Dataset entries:
━━━━━━━━━━

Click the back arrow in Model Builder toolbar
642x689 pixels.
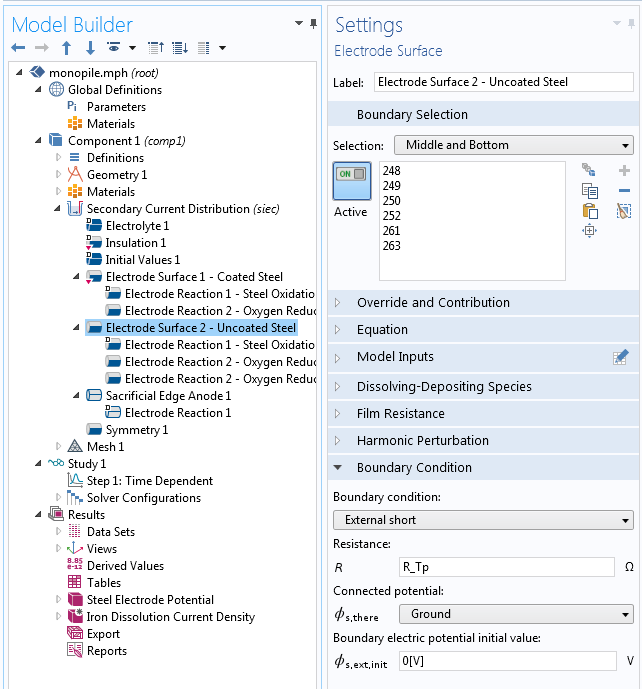point(19,48)
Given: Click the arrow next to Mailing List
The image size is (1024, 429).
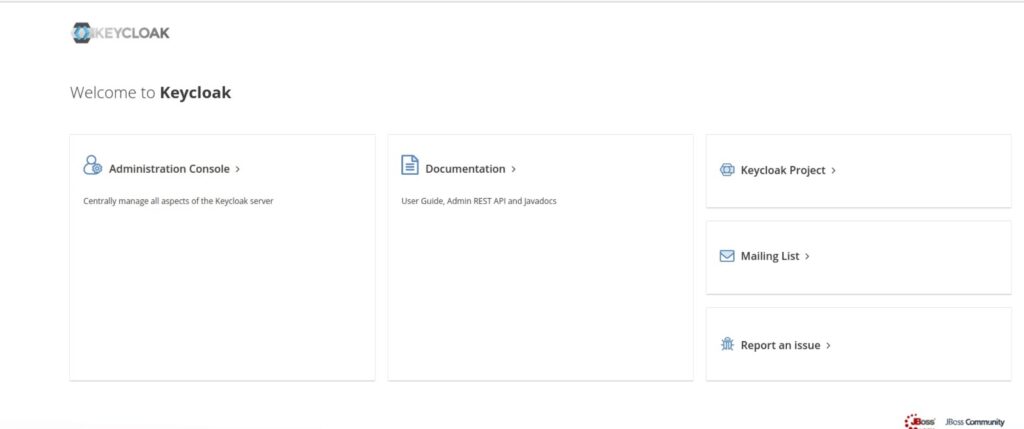Looking at the screenshot, I should [807, 257].
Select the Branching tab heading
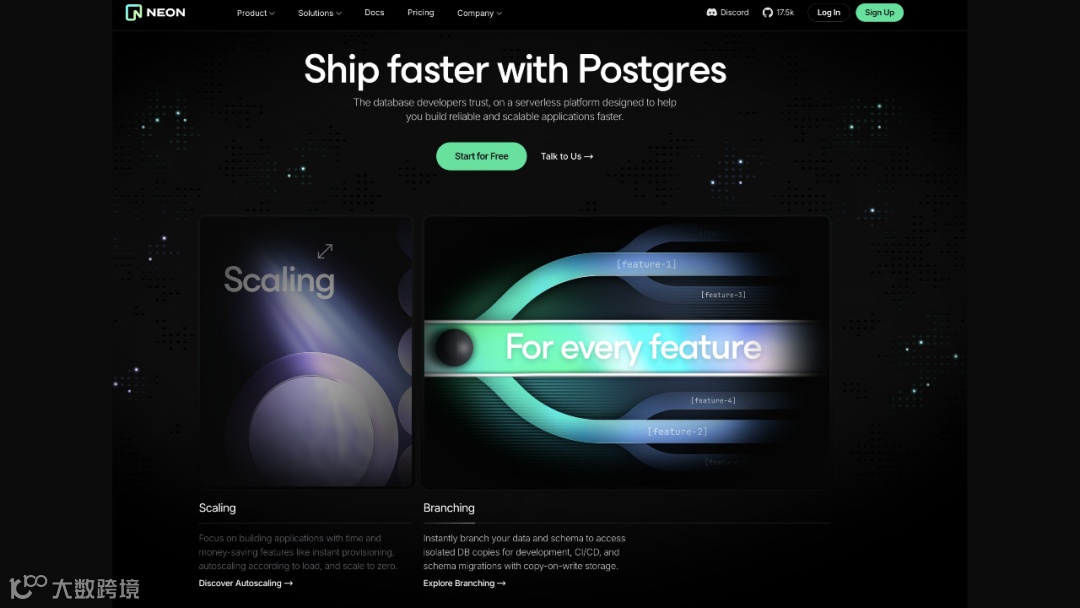The height and width of the screenshot is (608, 1080). point(449,508)

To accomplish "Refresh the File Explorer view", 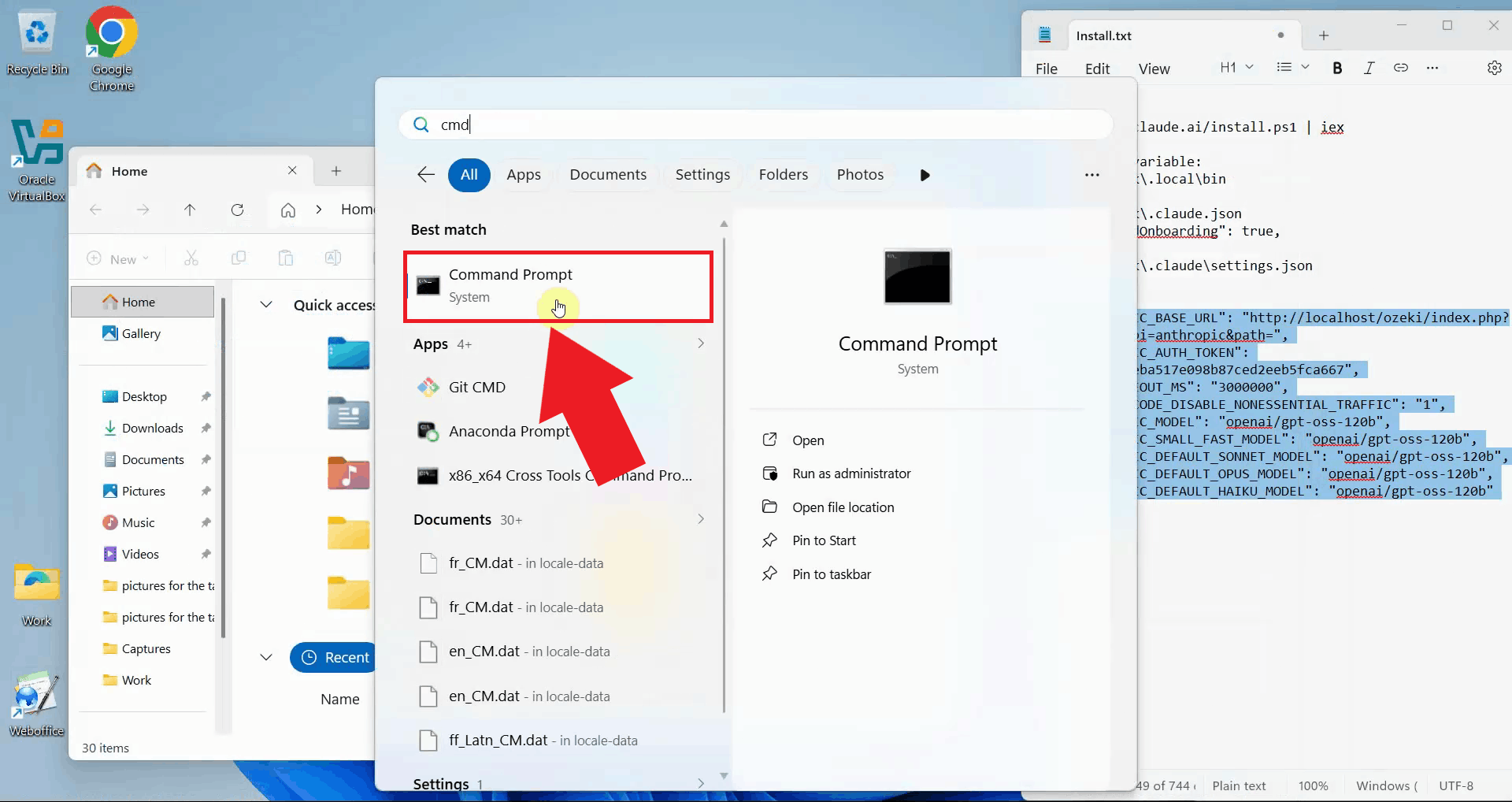I will point(237,210).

━━━━━━━━━━

What the task asks:
Report each line of the entries where the word "arrow" occurs.

Task answer:
Click the back arrow in Model Builder toolbar
Given: Click the arrow next to Mailing List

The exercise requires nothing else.